Only one stretch of lines is wanted: the line with "Screen dimensions: 1362x896" through the final line of the material. Restate it word for word, minus pictures.

--*--

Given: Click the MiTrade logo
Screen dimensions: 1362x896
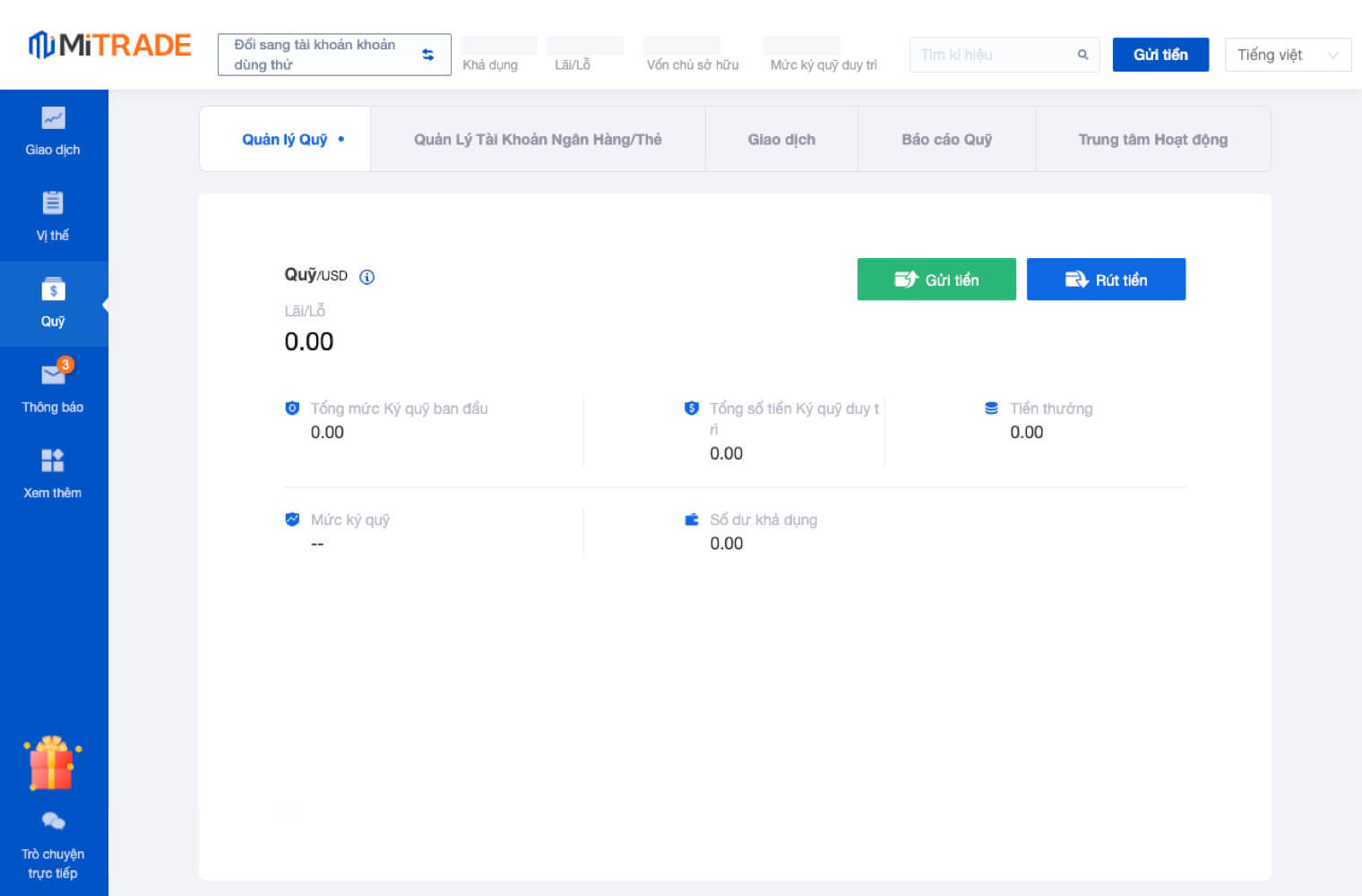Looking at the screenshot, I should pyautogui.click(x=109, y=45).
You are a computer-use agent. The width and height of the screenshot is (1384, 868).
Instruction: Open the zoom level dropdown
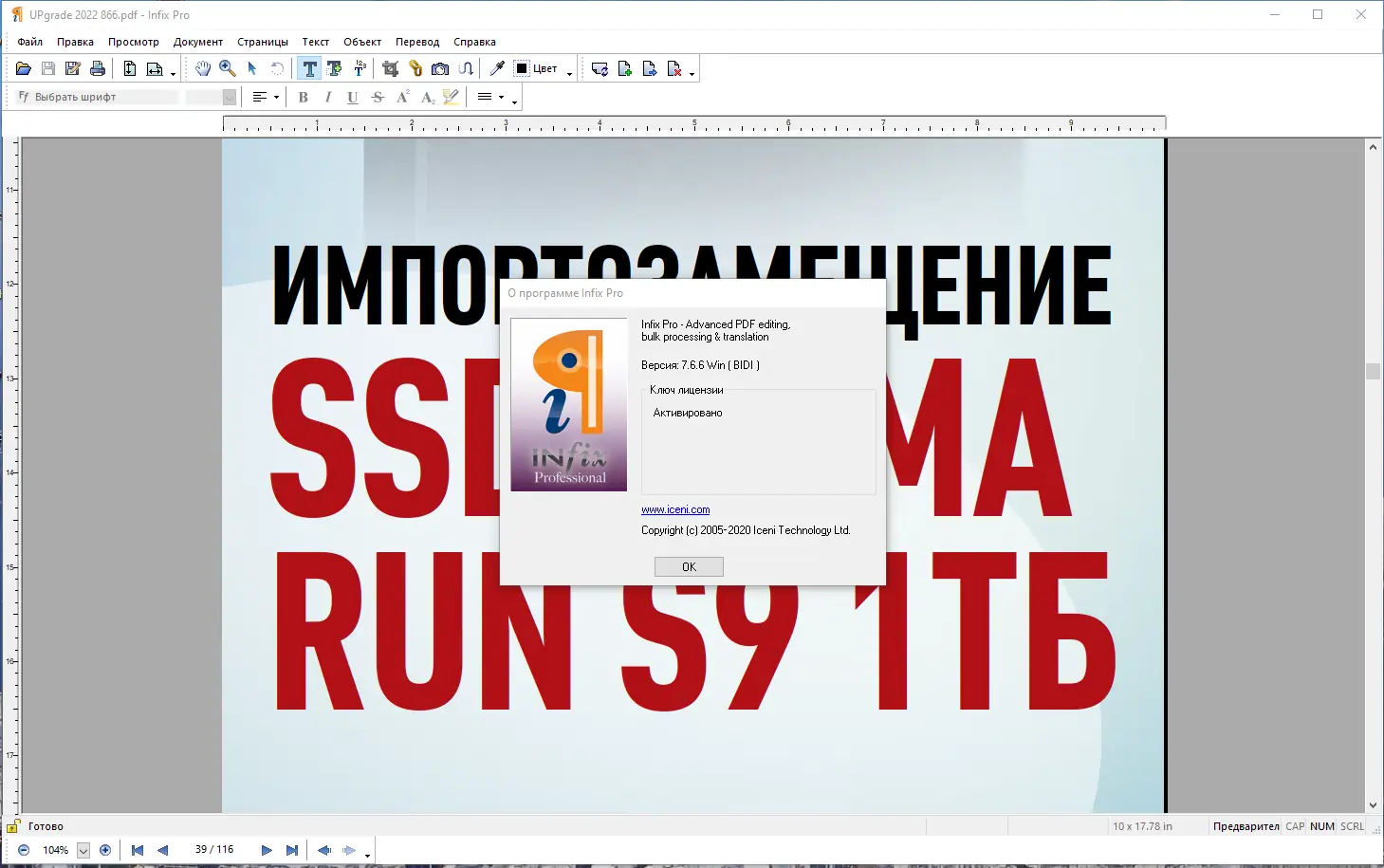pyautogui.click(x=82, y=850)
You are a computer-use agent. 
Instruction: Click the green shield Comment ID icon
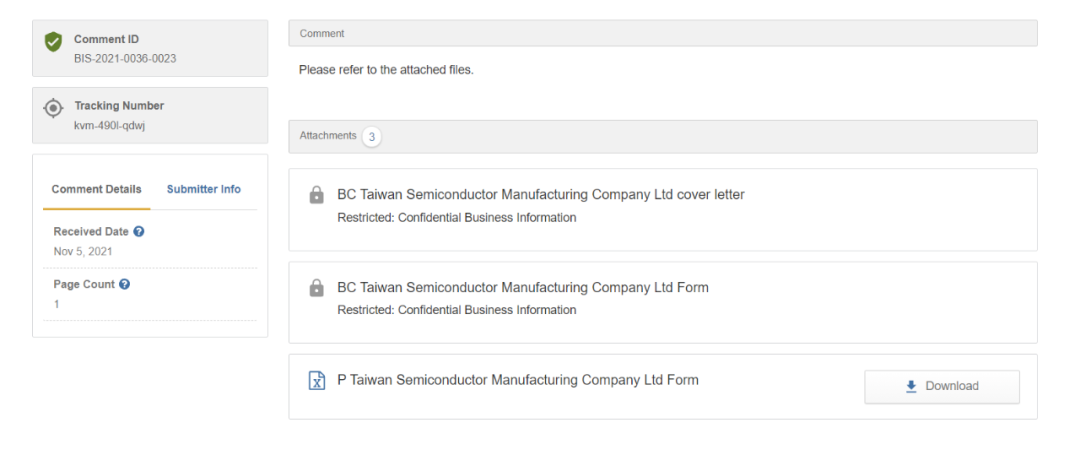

--*--

* Answer to the exercise
Screen dimensions: 1362x896
Looking at the screenshot, I should pyautogui.click(x=109, y=45).
You are a computer-use agent. The width and height of the screenshot is (1384, 868).
Instruction: Open the zoom level dropdown
pyautogui.click(x=82, y=850)
You are a computer-use agent. 
Instruction: Click the green shield Comment ID icon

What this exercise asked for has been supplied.